Личное высказывание исчезает по нескольким причинам, одна из которых вписанность художественных текстов – наподобие жестов и типов поведения – в пузыри-тотальности культуры. Текст, принадлежащий классической русской традиции, ей генерируется и принадлежит этой традиции в большей степени, чем автору. Именно в этом смысле автор текста не является его личным создателем. Текст – это прежде всего проявление культурной «тотальности». При этом Пригов за «гениальными» авторами признает абсолютную индивидуальность авторского голоса. Высшей похвалой автору для него всегда была узнаваемость стиля – «как у Рубинштейна» или «как у Сорокина»:
Владимир Георгиевич – единственный современный прозаик, о котором можно сказать: «как у Сорокина». Все остальные – хороши они или плохи – редуцируемы к чьему‐либо опыту. Даже если взять тексты такого стилиста, как Саша Соколов, не поймешь сразу, кто это написал. Сорокинское письмо узнаваемо безошибочно[250].
Но эта узнаваемость отсылает не к индивидуальному личному опыту автора, а к некой видовой безликости. В конце концов, главный прием Сорокина – это стилизация, способность писать чужими голосами – русской классической прозы, соцреализма и т. д. Его сверхиндивидуальность – это, в конце концов, не что иное как видовая характеристика зверя. Но в силу этой глубокой видовой предопределенности зверя его нельзя спутать с иным зверем – волк всегда волк, а муха – муха. Чистота повадки оказывается эквивалентной современному типу художественной индивидуальности.
Существуют и другие причины невозможности личного высказывания. На одну из них когда‐то указывал Кьеркегор (которого, кстати, Пригов штудировал).
Кьеркегор различал два рода аффектов (пафоса). Наиболее глубокий аффект он называл «экзистенциальным пафосом». Им может быть абсолютная вера либо абсолютная любовь. Особенность этого пафоса заключается в том, что его нельзя сравнить с иным пафосом – ведь он абсолютен, то есть лежит вне сравнений. Соответственно, экзистенциальный пафос не может быть выражен словами. Другой вид пафоса Кьеркегор называет «эстетическим», он предназначен для других, он выражается вовне, и в силу этого утрачивает непосредственную связь с существованием человека:
Эстетический пафос выражается в словах и в своей истине может означать, что индивидуум оставляет самого себя, чтобы потеряться в идее, тогда как экзистенциальный пафос выказывает себя тем, что идея, преобразуя, относится к экзистенции индивида[251].

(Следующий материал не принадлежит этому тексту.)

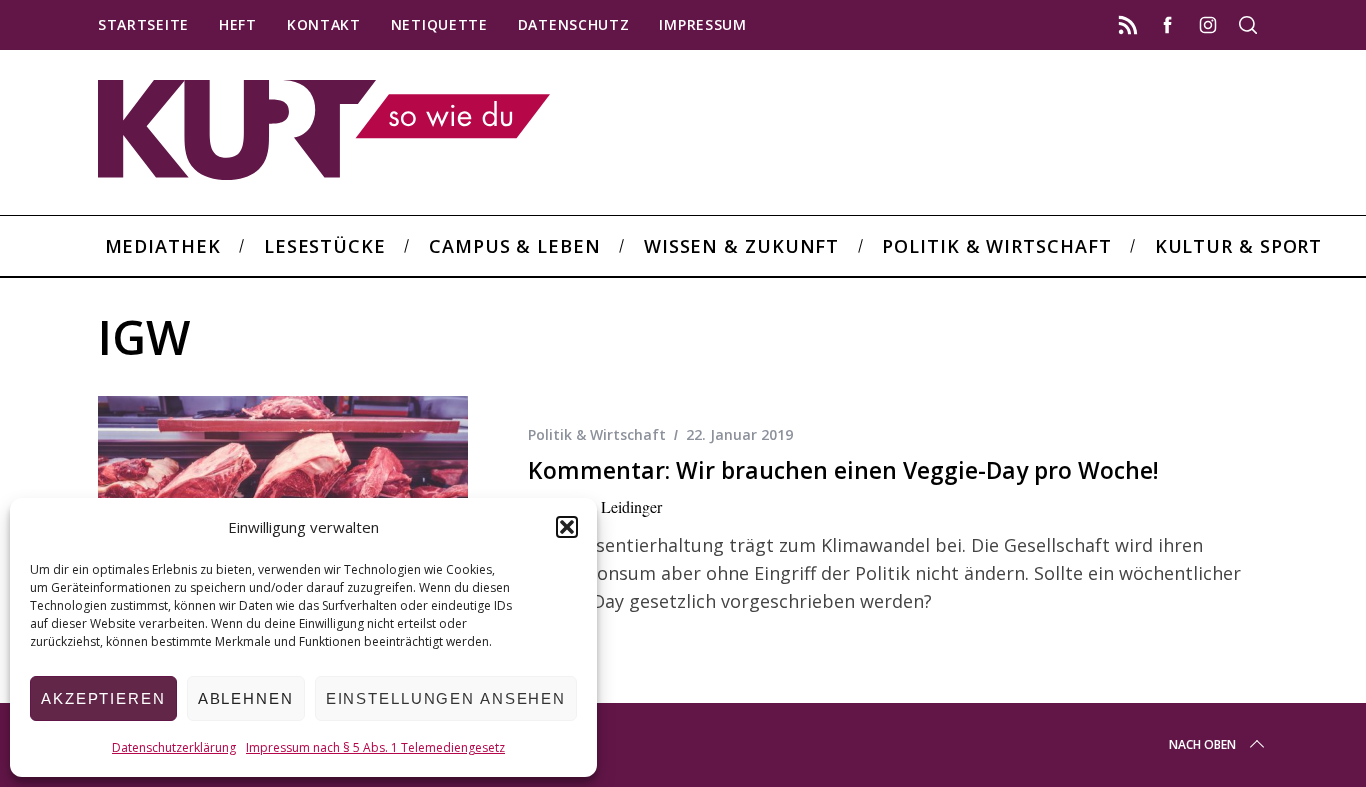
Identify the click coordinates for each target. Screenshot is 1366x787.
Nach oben (1202, 744)
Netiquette (439, 24)
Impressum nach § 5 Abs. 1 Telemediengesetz (375, 747)
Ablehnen (246, 698)
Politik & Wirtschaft (597, 434)
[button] (567, 527)
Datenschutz (574, 24)
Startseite (143, 24)
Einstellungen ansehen (446, 698)
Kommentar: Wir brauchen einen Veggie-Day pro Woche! (843, 470)
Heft (238, 24)
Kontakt (324, 24)
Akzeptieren (103, 698)
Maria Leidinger (611, 506)
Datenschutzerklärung (174, 747)
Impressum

Эстетический пафос – всегда искажение экзистенциального пафоса, рассчитанное на других. Это, собственно, уже и не пафос, а его художественная репрезентация. Этим, между прочим, Кьеркегор объяснял свои многочисленные псевдонимы. То, что писалось им для публики, немедленно отделялось от его Я и начинало выражать некое искусственное Я, становилось плодом иного автора. Кьеркегор объяснял:
…написанное является, конечно, моим, но лишь постольку, поскольку я вложил в уста продуцирующей поэтически-действительной индивидуальности ее воззрение на жизнь, сделав слышимым ее отклик. Ибо мое отношение даже более маргинальное, чем отношение поэта, который сочиняет персонажей и сам все‐таки в предисловии является автором. Я же как раз имперсонально, или персонально в третьем лице, являюсь суфлером, который поэтически произвел авторов, чьи предисловия являются опять‐таки продукцией, да-да, и чьи имена тоже являются таковой. Таким образом, в псевдонимных книгах нет ни слова обо мне самом; только в качестве третьего лица у меня мнение о них, только в качестве читателя у меня есть знание об их значении, у меня нет к ним даже самого отдаленного приватного отношения[252].